Parenting Problems… Avoiding Repeated Arguments
We keep having the same arguments with our kids over and over again… And with parenting, repeated arguments are the worst. Why? Why? Why?
Although, even if the daily fight (about mealtime, bedtime, bath, or screen time) is painful, at least we know how it turns out.
We step onto the dance floor, invite our child to dance, “Time for a bath, okay?” and he does his move, “I hate baths…”
And then, the tantrum.
Your turn: drag him to the tub or talk about it for 10 minutes before giving in.
Same dance every night. It’s exhausting. It’s frustrating. It doesn’t have to be this way.
Here are 4 tips fpr staying off the “dance floor” and avoiding repeated arguments…
4 Tips to Avoid Repeated Arguments with Your Kids:
- Focus on your long-term family goal: Your child has a bath every night without a fight.
- Decide how your child will have some control… Try moving bath time earlier when everyone is less tired or let them set a timer 10 minutes before bath so they tell you when it’s time for the bath, etc.
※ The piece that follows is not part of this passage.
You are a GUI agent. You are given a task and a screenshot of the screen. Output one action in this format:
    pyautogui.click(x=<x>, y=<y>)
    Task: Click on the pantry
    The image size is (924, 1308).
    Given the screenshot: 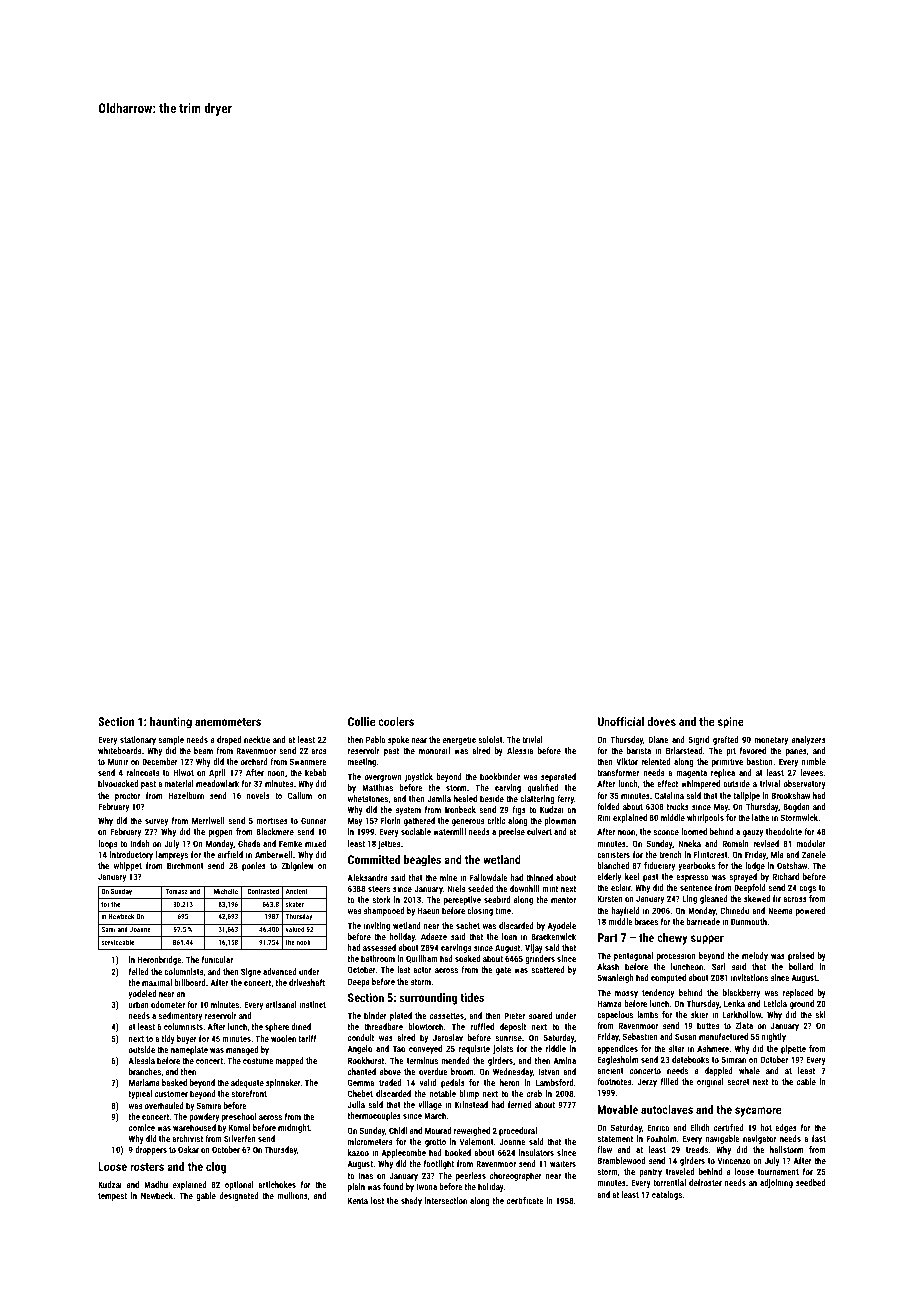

- Set out exactly what is required at bath time and who will do each task. Tasks may include checking the water temperature, adding more hot or cold water, choosing the bath toys, choosing the facecloth, order of what gets washed, choosing the towel to use afterwards, etc.
- Teach your child the new plan at a time nowhere near to bath time, when everyone is relaxed. For kids two and under, talk it through with them, using photos or drawings of the steps and make a book. For kids three and older, involve them in creating the written plan.
In either case, share a new “bathtime script” with your child. Create a new script for how bath time should ideally go. Explain what you will say to cue them and what their lines are too.
So the conversation should look kind of like this:
Child: “The timer means I have to get in the bath and then we can read books after I dry off.”
Or you: “The timer is ringing. What does that does mean?”
The important thing here is to immediately move into the new plan rather than worry if the dialogue has gone exactly as planned. ACT don’t YAK!
It is much easier to respond with respect when we know exactly what is expected, as well as how we will respond when it works and when it doesn’t.